WWEでイヨ・スカイ(紫雷イオ)の所属するユニット「ダメージCTRL」が、タイトルマッチで連敗を喫した。

 昨年7月から始動したベイリー、イヨ、ダコタ・カイの〝悪のトリオ〟は、イヨ&ダコタでWWE女子タッグ王座を2度奪い、WWEの女子戦線を席けんしてきた。ところがタッグベルトを失うと、勢いは失速。6日の「バックラッシュ」では、イヨがロウ女子王者ビアンカ・ベレアに大激闘の末に敗れ、王座を逃していた。

 そうした中、今週のSD(テネシー州ノックスビル)では、ベイリー&ダコタでリブ・モーガン&ラケル・ロドリゲスの持つWWE女子タッグ王座に挑戦した。ベイリーは試合直前のインタビューで、自身とWWEユニバーサル王者ローマン・レインズは「リーダー」として似ていると強調。イヨに向かって、「バックラッシュ」での敗戦の責任は自分にあると言った。その上で、イヨに王座戦を押しつけたが、イヨはその準備ができていなかったのかもしれない…などと話すと、イヨの顔つきが変わった。
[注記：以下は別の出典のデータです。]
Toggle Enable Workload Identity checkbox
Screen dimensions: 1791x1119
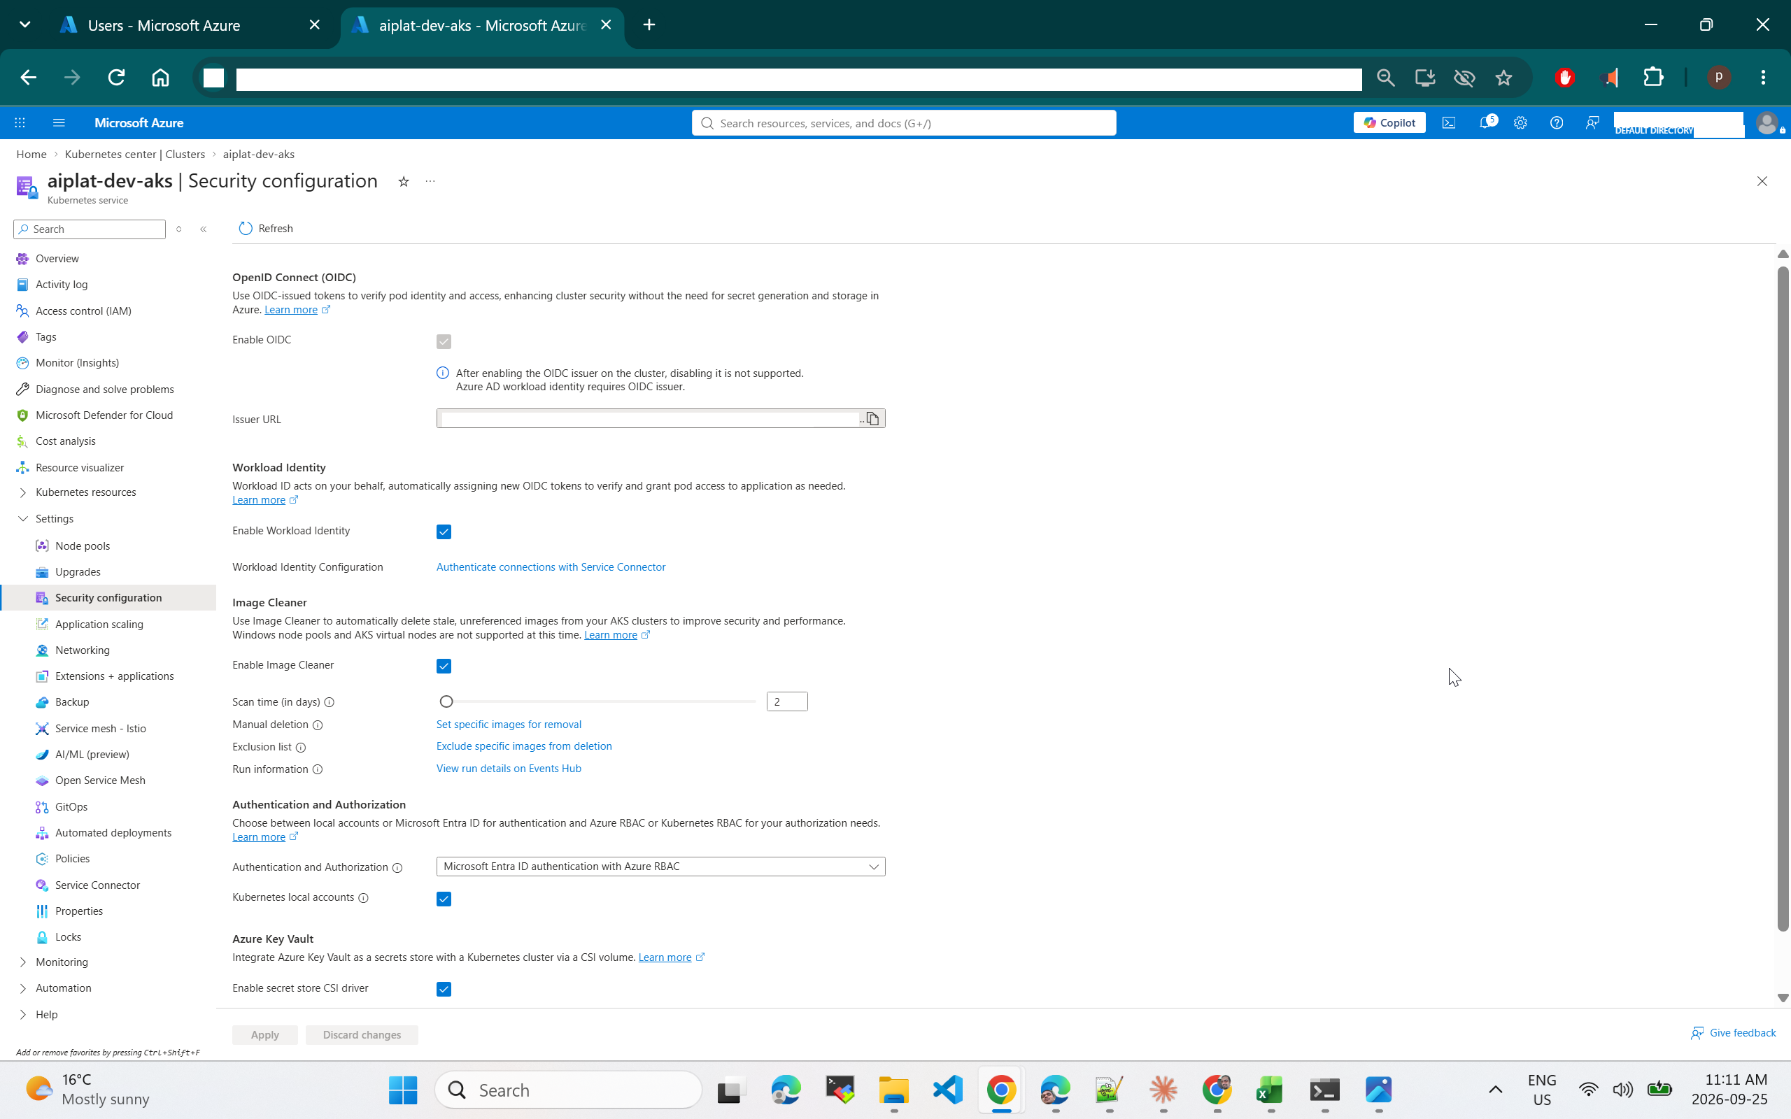point(444,531)
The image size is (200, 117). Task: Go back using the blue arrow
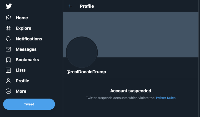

 王座戦は一進一退の攻防となったが、ダメージCTRLはベイリーがリブをパワーボムの体勢で持ち上げたところに、ダコタがコーナーからダブルニーを打ち込む合体攻撃。驚異の一撃でリブをダウンさせた。ここで、ベイリーはセコンドに就いていたイヨに、王者組のベルトを持ってくるように指示した。

 ベルトを使った卑劣な攻撃に出ようというのだが…。イヨは慌ててベルトを持ってエプロンに上がると、場外からラケルがベルトを奪い取ってこれを阻止。すかさず、息を吹き返したリブが、ベイリーをエプロンのイヨに叩きつけた。そのまま、後方回転エビ固めでベイリーを丸め込んで3カウントを奪った。

 策略が裏目に出て、ベルト奪取に失敗したベイリーはリング上でぼうぜん。イヨも場外で両手を広げて、困惑の表情だった。ダメージCTRLとしてはシングル、タッグの王座戦で痛恨の連敗。復権のチャンスを逃した悪のユニットは、果たしてどうなるのか?